Over the history of AI, it's always been harder than we think. You know, it's the story I was
telling you earlier. So, I'm optimistic. Okay?
18:00 - 18:30 I'm not one of those pessimists
who say we'll never get there. I'm not one of those pessimists that
says all the stuff we're doing right now is useless. It's not true.
It's very useful. I'm not people who say we're going to need some quantum computing
or some completely new principle, blah blah blah. No. I think it's going to
be based on deep learning, basically. And that underlying principle,
I think, is going to stay with us for a long time. But within this domain
the type of things that we need to
18:30 - 19:00 discover and implement, we're not there
yet. We're missing some basic concepts. And the best way to convince yourself of this is
to say, okay. We have systems that can answer any question that has a response somewhere on the
Internet. We have systems that can pass the bar exam, which is basically information retrieval
to a large extent. We have systems that can
19:00 - 19:30 shorten the text and help us understand it, They
can criticize a piece of writing that we're doing, they can generate code. But generating
code is actually, to some extent, relatively simple because the syntax is
strong, and a lot of it is stupid. Right? We have systems that can solve equations,
that can solve problems as long as they've been trained to solve those problems.

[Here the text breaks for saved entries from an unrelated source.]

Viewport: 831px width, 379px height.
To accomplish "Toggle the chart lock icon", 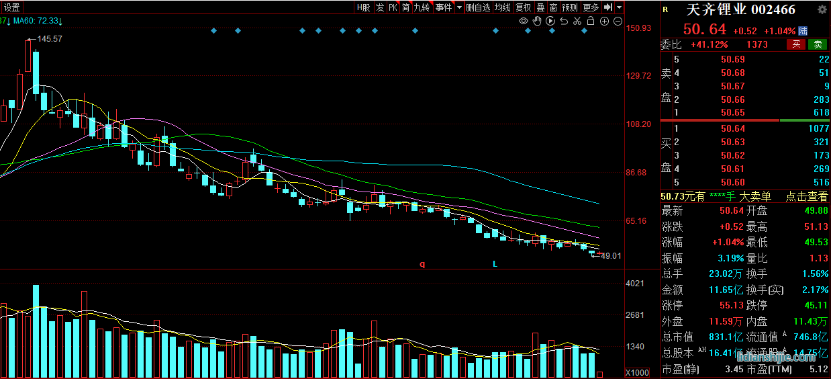I will 590,22.
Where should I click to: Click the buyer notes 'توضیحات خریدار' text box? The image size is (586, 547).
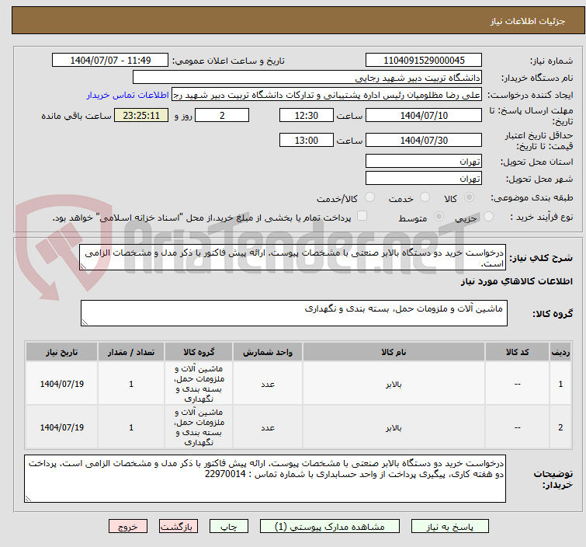tap(264, 478)
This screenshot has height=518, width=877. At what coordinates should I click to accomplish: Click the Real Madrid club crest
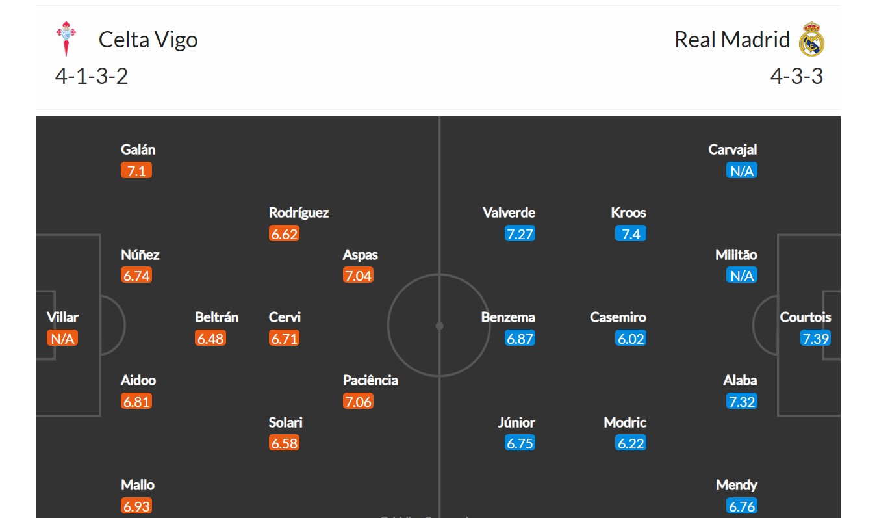tap(812, 39)
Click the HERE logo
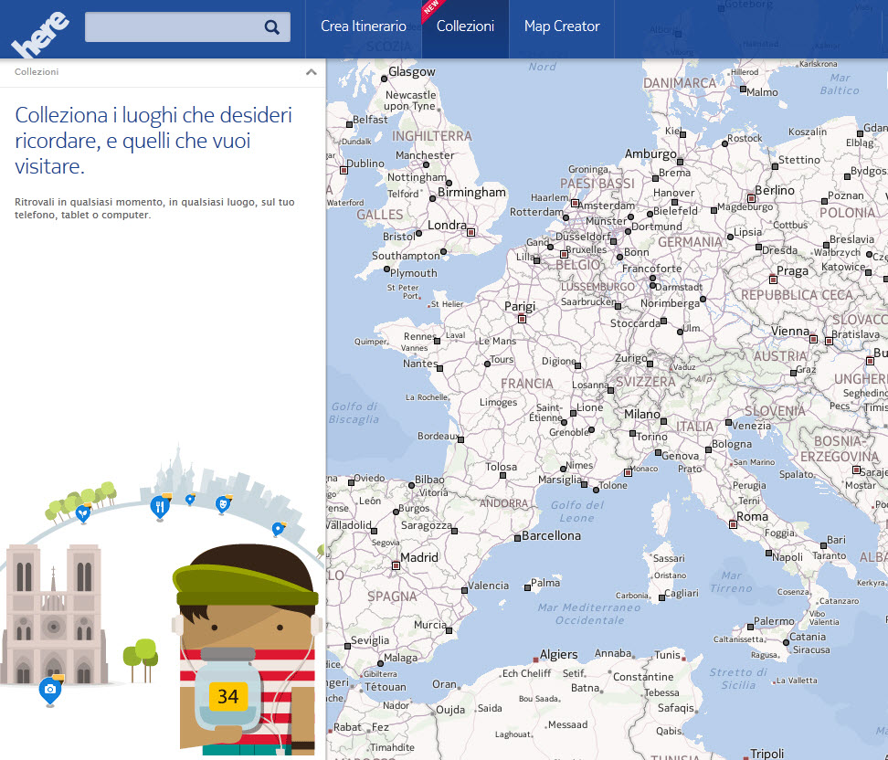 [x=39, y=37]
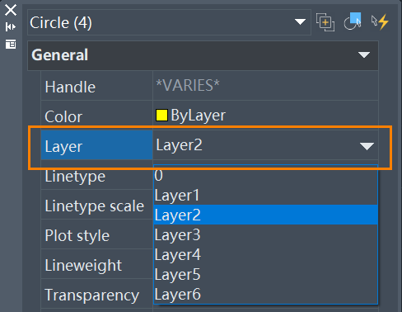Image resolution: width=402 pixels, height=312 pixels.
Task: Expand the Layer value dropdown arrow
Action: (367, 146)
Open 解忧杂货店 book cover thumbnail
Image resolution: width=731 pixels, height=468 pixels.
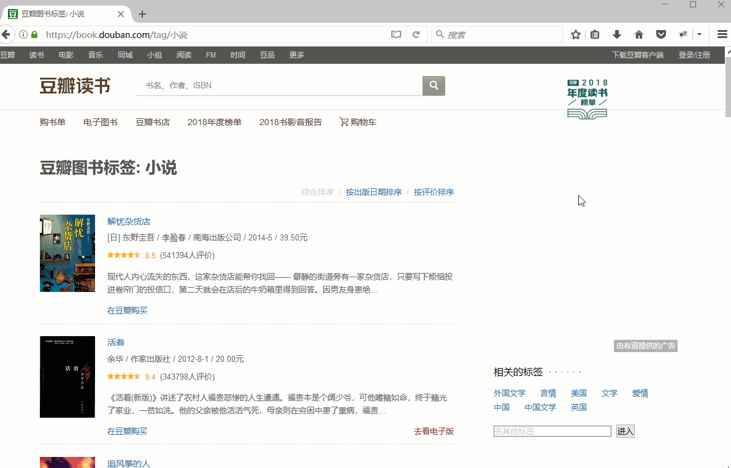(67, 253)
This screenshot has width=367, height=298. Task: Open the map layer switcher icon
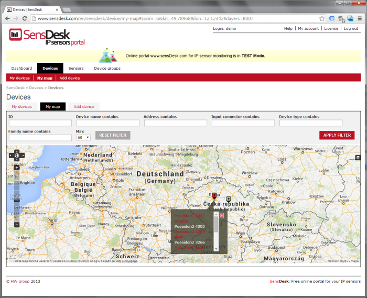coord(358,157)
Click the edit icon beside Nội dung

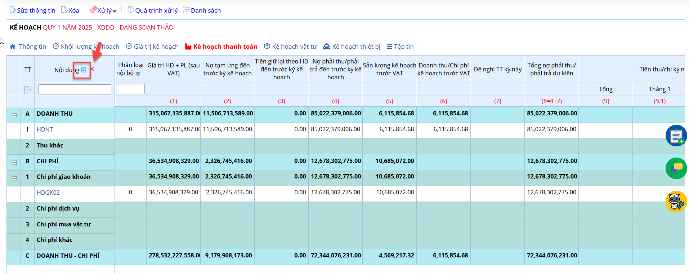[84, 70]
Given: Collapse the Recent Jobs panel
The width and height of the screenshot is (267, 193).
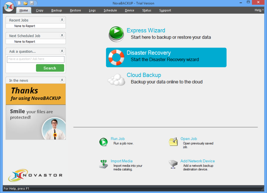Looking at the screenshot, I should coord(62,20).
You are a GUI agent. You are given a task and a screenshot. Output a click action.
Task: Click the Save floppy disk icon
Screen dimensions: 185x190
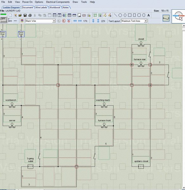[25, 16]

If they see a new problem from scratch,
19:30 - 20:00 current systems just cannot find a solution.
There was actually a paper just recently that showed that if you test all the best LLMs on
the latest math Olympiad, they basically get zero performance, because there are new problems
they have not been trained to solve. So okay. So we have those systems that can manipulate
language, and that fools us into thinking that they are smart because we're
used to smart people being able to
20:00 - 20:30 manipulate language in smart ways. Okay.
But where is my domestic robot? Where is my level five self driving car? Where
is a robot that can do what a cat do? Even a simulated robot that can do what a cat can
do. What cats can do. Right? And the issue is not that we can't build a robot. We can actually
build robots that have the physical abilities.

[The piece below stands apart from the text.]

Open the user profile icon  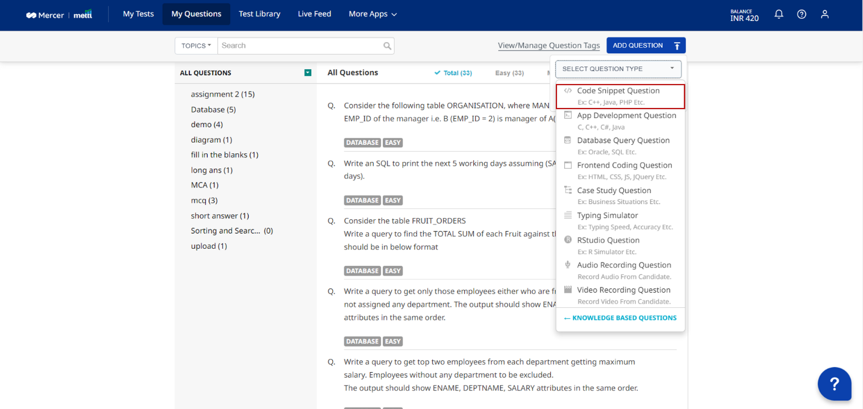(824, 15)
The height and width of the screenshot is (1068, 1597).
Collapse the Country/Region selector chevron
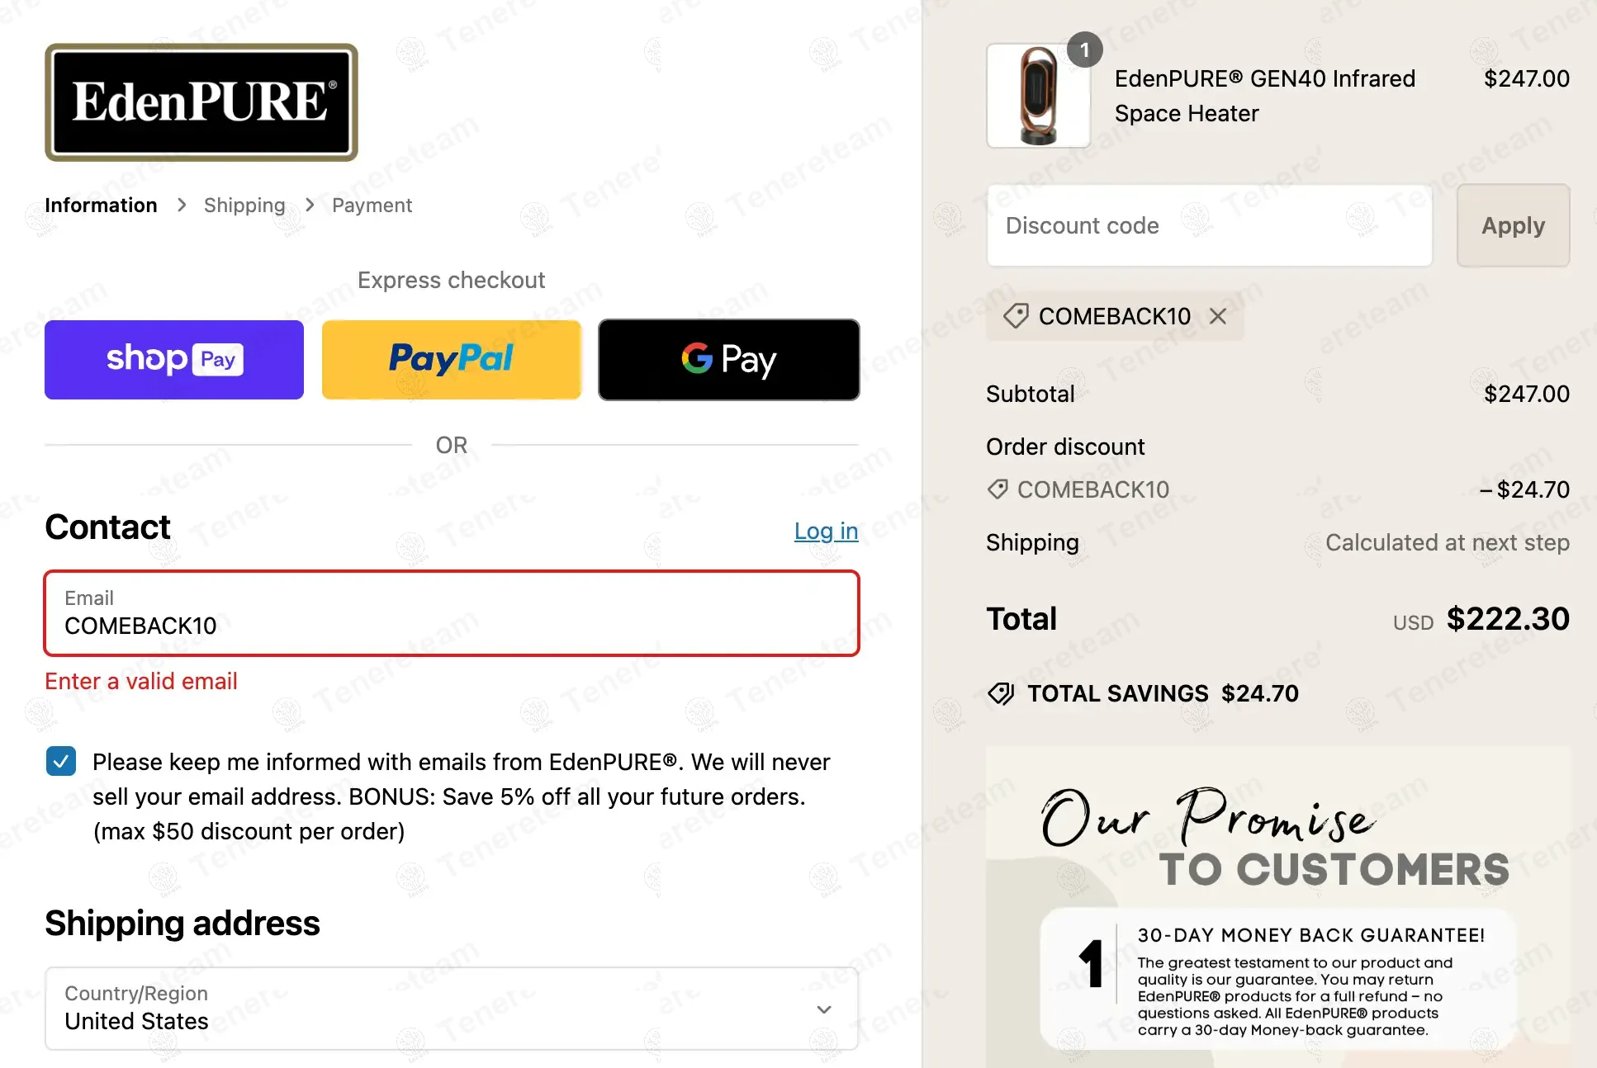pos(822,1009)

20:30 - 21:00 It's just that we don't know how to
make them smart enough. And it's much, much harder to deal with the real world and
to deal with systems that produce actions than to deal with systems that understand language.

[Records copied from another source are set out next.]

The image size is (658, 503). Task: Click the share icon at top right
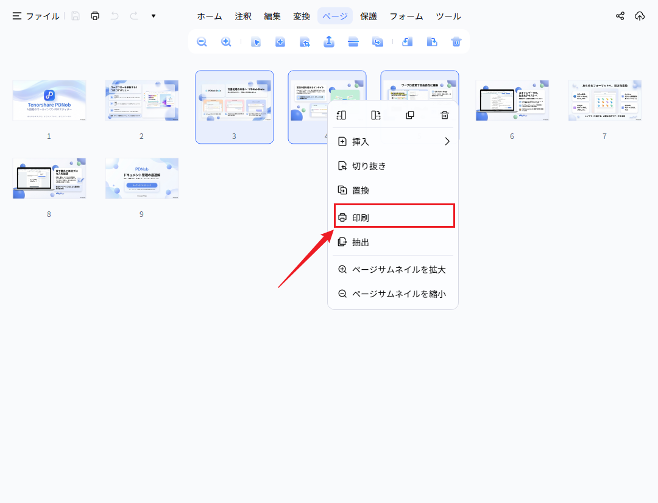click(x=620, y=16)
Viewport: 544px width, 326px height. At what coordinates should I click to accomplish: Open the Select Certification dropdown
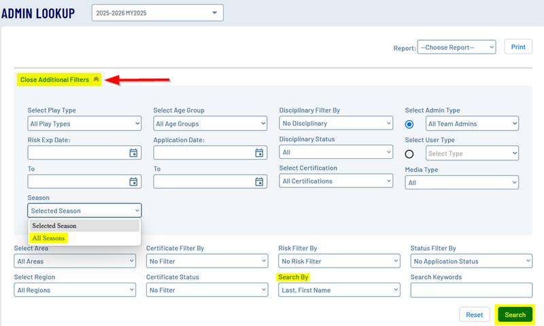pyautogui.click(x=336, y=181)
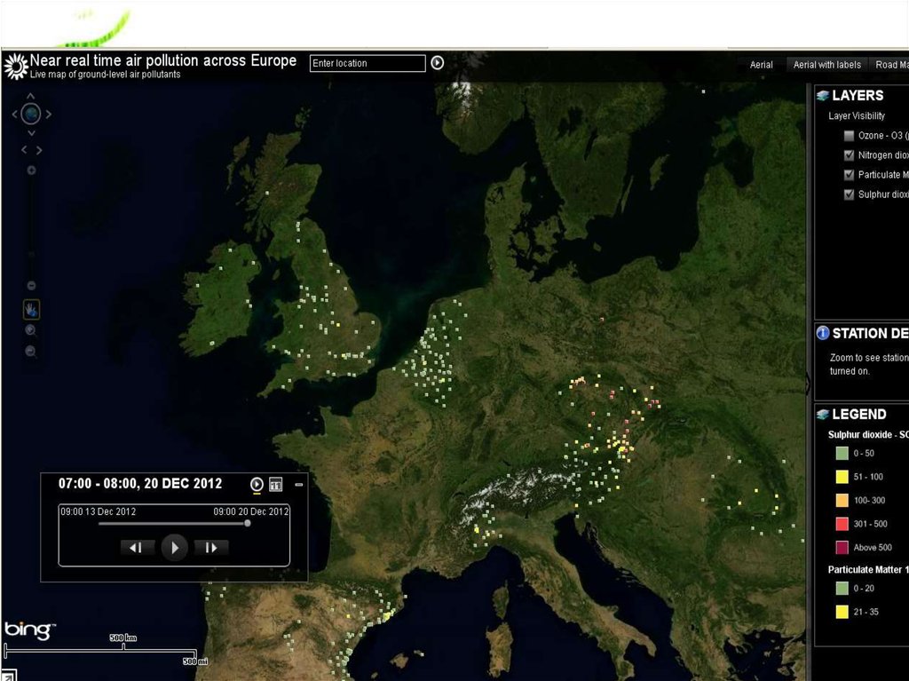Click the timeline slider handle
Viewport: 909px width, 681px height.
pyautogui.click(x=247, y=524)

And again, it's related to the part that I was mentioning before. Language is
discrete. It has strong structure. The real world is a huge mess,
and it's unpredictable. It's not deterministic. You know? It's
high dimensional. It's continuous.
21:00 - 21:30 It's got all the problems. So let's try to build something that can learn as
fast as a cat, first of all. Jeff: I've got so many questions for you, but
I'm going to stay on this for another minute. Should human level activity or thought even be the
model? Is that limiting? There's a wonderful book from some years ago by Alex Rosenberg called, How
History Gets Things Wrong, arguing that the theory of mind, he debunks the theory of mind, that we
don't have this reasoning that we go through.
21:30 - 22:00 That in fact, we're kind of doing what an LLM does
in the sense that we have a bunch of videotapes in our head. And when we hit a circumstance, we find
the nearest videotape and play that and decide yes or no in that way. And so that does sound like
the human mind a bit. But the model we tend to have for the human mind is one of reasoning
and weighing things and so on. And, also, as you say, we are not generally intelligent, but
the machine conceivably could do things that we, right now it does things we cannot do.
It could do more. So when you think about
22:00 - 22:30 success and that goal, what is that model? Aa
cat would be a big victory, to get to the point of being a cat. But what's your larger goal? Is
it human intelligence, or is it something else? Yann: Well, it's a type of intelligence that
is similar to human and animal intelligence in the following way. Current AI systems
have a very hard time solving new problems
22:30 - 23:00 that they've never faced before. Right?
So they don't have this mental model, this world model I was I was telling you about
earlier, that allows them to kind of imagine what the consequence of their actions or whatever.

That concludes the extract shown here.